A urine test that is under development appears to show significant specificity when used to detect prostate cancer, according to a multi-institution study from researchers in Colorado, Pennsylvania, New York, and Virginia presented at the AUA annual meeting in San Francisco.

"These results will help develop a new paradigm for the early detection of prostate cancer," said E. David Crawford, MD, of the University of Colorado, Denver, and the principal investigator on the study.

The prospective, community urologist-based clinical trial evaluated the PCA3 test using 1,994 urine samples from men with elevated serum PSA (about 2.5 ng/mL) and/or an abnormal digital rectal examination.
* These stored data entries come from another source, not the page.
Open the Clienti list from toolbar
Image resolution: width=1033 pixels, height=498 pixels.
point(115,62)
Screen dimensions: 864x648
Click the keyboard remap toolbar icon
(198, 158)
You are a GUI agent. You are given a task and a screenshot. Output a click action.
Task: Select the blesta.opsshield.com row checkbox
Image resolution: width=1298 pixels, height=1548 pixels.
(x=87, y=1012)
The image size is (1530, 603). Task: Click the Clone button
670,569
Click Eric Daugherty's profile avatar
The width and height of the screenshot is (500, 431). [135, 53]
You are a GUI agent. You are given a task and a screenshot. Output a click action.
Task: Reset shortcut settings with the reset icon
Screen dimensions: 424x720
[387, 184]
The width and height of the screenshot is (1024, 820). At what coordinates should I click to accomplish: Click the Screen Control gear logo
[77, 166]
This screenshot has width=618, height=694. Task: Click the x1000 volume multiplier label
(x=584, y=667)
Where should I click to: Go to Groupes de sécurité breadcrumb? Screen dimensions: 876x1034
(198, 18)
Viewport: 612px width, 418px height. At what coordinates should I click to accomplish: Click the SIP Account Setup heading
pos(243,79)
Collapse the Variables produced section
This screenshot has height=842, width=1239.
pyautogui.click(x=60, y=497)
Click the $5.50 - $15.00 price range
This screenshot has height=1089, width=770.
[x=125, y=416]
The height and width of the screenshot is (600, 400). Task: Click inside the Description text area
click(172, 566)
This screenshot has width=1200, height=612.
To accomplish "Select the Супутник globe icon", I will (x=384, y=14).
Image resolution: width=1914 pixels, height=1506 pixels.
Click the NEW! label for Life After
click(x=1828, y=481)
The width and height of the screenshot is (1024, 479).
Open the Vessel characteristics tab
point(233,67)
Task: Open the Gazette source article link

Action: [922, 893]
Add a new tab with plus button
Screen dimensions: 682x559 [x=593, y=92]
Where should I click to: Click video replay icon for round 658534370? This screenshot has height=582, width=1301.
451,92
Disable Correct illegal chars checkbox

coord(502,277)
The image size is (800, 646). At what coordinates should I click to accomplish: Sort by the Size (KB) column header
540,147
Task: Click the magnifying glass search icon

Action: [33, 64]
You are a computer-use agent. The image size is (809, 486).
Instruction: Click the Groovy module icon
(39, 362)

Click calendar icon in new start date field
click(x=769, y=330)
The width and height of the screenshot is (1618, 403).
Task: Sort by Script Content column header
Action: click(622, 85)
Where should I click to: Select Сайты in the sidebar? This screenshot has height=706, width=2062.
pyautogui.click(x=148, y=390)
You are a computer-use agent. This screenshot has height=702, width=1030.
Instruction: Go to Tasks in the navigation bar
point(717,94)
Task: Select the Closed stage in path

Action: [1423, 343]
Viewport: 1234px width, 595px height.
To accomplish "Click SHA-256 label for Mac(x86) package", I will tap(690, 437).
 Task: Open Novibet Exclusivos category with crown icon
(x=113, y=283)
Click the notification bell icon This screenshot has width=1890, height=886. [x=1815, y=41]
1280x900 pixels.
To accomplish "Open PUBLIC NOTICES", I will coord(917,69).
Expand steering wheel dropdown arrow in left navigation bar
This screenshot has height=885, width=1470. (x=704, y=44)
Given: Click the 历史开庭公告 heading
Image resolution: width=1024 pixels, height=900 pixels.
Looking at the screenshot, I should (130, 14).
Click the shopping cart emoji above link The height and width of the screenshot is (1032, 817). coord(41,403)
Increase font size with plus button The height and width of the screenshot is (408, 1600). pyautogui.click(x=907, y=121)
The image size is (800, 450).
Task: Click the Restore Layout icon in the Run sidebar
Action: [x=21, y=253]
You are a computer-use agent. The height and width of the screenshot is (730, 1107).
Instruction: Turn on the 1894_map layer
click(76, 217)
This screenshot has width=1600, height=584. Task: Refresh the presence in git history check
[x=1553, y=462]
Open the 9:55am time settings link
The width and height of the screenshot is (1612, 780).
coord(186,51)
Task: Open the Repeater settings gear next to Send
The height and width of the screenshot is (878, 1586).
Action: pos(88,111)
Out of the samples, 1,946 had enough prostatic cells for PCA3 testing.

After analyzing the samples, researchers determined that 816 patients (42%) had prostate cancer with an average Gleason score of 7. Another 219 cases (11%) had only high-grade prostatic intraepithelial neoplasia and/or atypical small acinar proliferation suspicious for cancer, and 911 cases (47%) were benign.

The mean PCA3 value in men with prostate cancer was significantly higher than in those without cancer (50 vs. 25). The researchers concluded that PCA3 score was associated with the presence of cancer, Gleason score, and cancer volume. Using a cutoff value of 35, PCA3 had an odds ratio of 3.4 for predicting prostate cancer, compared with an odds ratio of only 1.7 for PSA. PCA3 had a specificity of 78% and a sensitivity of 49% for the diagnosis of prostate cancer, while the specificity and sensitivity for serum PSA were 21% and 87%, respectively.

"This relatively new urine marker is more specific than PSA for prostate cancer detection, potentially allowing fewer unnecessary prostate biopsies in men suspected of having prostate cancer," said Christopher Amling, MD, an AUA spokesman.